А ещё сейчас по субботам на базаре мешками сдают перекупщикам зернятка (грецкие орехи). Они в этом году дорогие, свыше ста гривен за килограмм. Денег выходит много, народ колотит орехи и днём и ночью. Цена упадёт, прогадают, век себе не простят. В прошлый базар видела Галю Белянчиху с целым мешком тыквенных семечек.  Чистенькие такие, прямо сразу в магазин. С орехами Галинка уже давно расправилась. Теперь вот семечки, фасоль и грибы. Зимой надо всё успеть выгодно распродать.
 У Гали мы когда-то брали молоко. На ночлег гостью из Германии мы отправили к Гале, такие были в то время обстоятельства. Иностранка щедро заплатила за постой, о чём в тот же день узнало всё село. Немке так понравился Луг, что она приехала ещё раз, поднималась на Менчул одна-одинёшенька. Так вот  Галя почему-то уже несколько лет считает, что я ей осталась должна пять гривен за молоко. В этом году к деньгам для убедительности или смыслового равновесия  присовокупилась банка. О том, что мы с Мидянкой  должны Гале Трындычихе-Белянчихе пять гривен и банку знает учительница Анна Васильевна, с которой мы в хороших отношениях.
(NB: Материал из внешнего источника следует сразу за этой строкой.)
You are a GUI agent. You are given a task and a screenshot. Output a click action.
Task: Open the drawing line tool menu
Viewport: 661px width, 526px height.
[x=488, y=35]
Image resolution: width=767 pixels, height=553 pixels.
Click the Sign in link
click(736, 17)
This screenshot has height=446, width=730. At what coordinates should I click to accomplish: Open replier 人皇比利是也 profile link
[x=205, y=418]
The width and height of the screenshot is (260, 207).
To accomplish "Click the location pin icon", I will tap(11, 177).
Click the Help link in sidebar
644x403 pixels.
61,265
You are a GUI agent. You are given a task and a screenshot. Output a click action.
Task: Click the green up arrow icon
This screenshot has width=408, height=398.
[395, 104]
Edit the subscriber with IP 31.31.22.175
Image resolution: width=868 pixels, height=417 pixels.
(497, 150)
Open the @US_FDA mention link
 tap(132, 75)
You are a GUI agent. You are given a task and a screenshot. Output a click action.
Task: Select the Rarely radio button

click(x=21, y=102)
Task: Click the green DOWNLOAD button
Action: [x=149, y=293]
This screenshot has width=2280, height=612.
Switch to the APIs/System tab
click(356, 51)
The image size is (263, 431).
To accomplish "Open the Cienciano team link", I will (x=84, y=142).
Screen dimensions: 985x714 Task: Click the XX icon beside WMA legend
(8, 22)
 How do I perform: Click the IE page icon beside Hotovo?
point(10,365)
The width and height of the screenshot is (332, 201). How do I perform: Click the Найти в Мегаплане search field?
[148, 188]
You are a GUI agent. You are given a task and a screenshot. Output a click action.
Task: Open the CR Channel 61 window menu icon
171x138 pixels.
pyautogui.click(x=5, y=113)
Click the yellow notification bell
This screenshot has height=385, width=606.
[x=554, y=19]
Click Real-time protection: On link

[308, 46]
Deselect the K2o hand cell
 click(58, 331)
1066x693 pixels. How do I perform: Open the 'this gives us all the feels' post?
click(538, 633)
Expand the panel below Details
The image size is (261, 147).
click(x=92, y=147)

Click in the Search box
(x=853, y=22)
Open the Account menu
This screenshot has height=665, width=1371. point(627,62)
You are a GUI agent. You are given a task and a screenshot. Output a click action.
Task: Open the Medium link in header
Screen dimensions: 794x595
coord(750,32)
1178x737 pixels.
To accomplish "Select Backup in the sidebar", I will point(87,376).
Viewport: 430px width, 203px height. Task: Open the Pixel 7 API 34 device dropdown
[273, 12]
Ей наша молочница периодически об этом напоминает, громко кричит и ругается. Лично нам претензий до сих пор не поступало.
Сегодня до обеда я общипывала уток, а вечером мы квасили капусту. Лучше поздно, чем никогда. И так, в трудах и изобилиях мы постепенно приближаемся к зимним праздникам. Живём, как будто ничего не происходит. А как мы будем пировать, когда там… Что будет тогда там? И разве можно вот так жить своей маленькой жизнью, когда там, для чего, зачем, почему?